Et chacune assurément a son rôle tracé qu’une autre ne remplirait
pas avec un égal bonheur. Ne souhaitons pas que certaines velléités
ambitieuses puissent aujourd’hui se substituer à la double action,
providentielle et sage, du génie de notre race et du temps. S’il est
vrai, comme nous le croyons, qu’il faille compter l’âge des peuples
en raison de la carrière qu’il leur reste à parcourir, les peuples scandinaves sont jeunes; le sentiment des nationalités, qui ne s’est vraiment éveillé en Europe qu’au commencement de ce siècle-ci, leur a
révélé leur dignité, et ils se lèvent à son appel. Ils savent désormais
de science certaine, si on ne le sait pas bien autour d’eux, qu’ils
sont destinés à un rôle utile et brillant peut-être en Europe, et ce
n’est pas aux puissances occidentales que l’idée viendra de ne pas
les en croire ou de les en vouloir désabuser.
L’arrangement qu’on vient de prendre a été accepté provisoirement par l’Allemagne, mais il ne semble pas, disions-nous, devoir
être définitif. Nous ne pensons pas qu’un autre expédient puisse couper court à toutes les difficultés dont se compose cette malheureuse
question danoise que celui qui consiste à laisser l’Allemagne briser
elle-même le heelstat, ou état d’ensemble, machine monstrueuse qui
ne saurait manœuvrer, et à y substituer un état d’union garantissant
au Danemark jusqu’à l’Eider, c’est-à-dire y compris le Slesvig, l’unité politique, les duchés de Holstein et de Lauenbourg restant annexés par un lien tout personnel et non pas réel. Encore une fois,
c’est la position du grand-duché de Luxembourg vis-à-vis de la Hollande que nous voudrions voir établir ici d’une façon durable, et
nous cherchons en vain lequel des deux partis aurait à se plaindre,
les droits réciproques étant de la sorte, à ce qu’il semble, parfaitement respectés. C’est à peine si le heelstat eût été praticable dans
le cas où la confédération n’aurait aperçu au-delà des frontières
du Holstein aucun envahissement à rêver. Le duché de Limbourg
reste bien, il est vrai, réuni au royaume de Hollande, sous la même
constitution et la même législation, tout en faisant partie de la
confédération germanique, et sans qu’il en résulte aucun désordre.

Données affichées:

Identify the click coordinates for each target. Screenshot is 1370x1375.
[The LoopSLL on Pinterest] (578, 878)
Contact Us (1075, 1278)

Série de tâches:
[1] D'après la page, quel duché reste réuni au royaume de Hollande tout en faisant partie de la confédération germanique ?
[2] Modifiez un passage de la page : commencez aux mots « Et chacune assurément », arrêtez-vous après « en vouloir désabuser. », et remplacez « puissances occidentales » par « nations occidentales ».
La liste provient d'une autre source que la page.

Réponses dans l'ordre:
[1] Le duché de Limbourg.

[2]
Et chacune assurément a son rôle tracé qu’une autre ne remplirait
pas avec un égal bonheur. Ne souhaitons pas que certaines velléités
ambitieuses puissent aujourd’hui se substituer à la double action,
providentielle et sage, du génie de notre race et du temps. S’il est
vrai, comme nous le croyons, qu’il faille compter l’âge des peuples
en raison de la carrière qu’il leur reste à parcourir, les peuples scandinaves sont jeunes; le sentiment des nationalités, qui ne s’est vraiment éveillé en Europe qu’au commencement de ce siècle-ci, leur a
révélé leur dignité, et ils se lèvent à son appel. Ils savent désormais
de science certaine, si on ne le sait pas bien autour d’eux, qu’ils
sont destinés à un rôle utile et brillant peut-être en Europe, et ce
n’est pas aux nations occidentales que l’idée viendra de ne pas
les en croire ou de les en vouloir désabuser.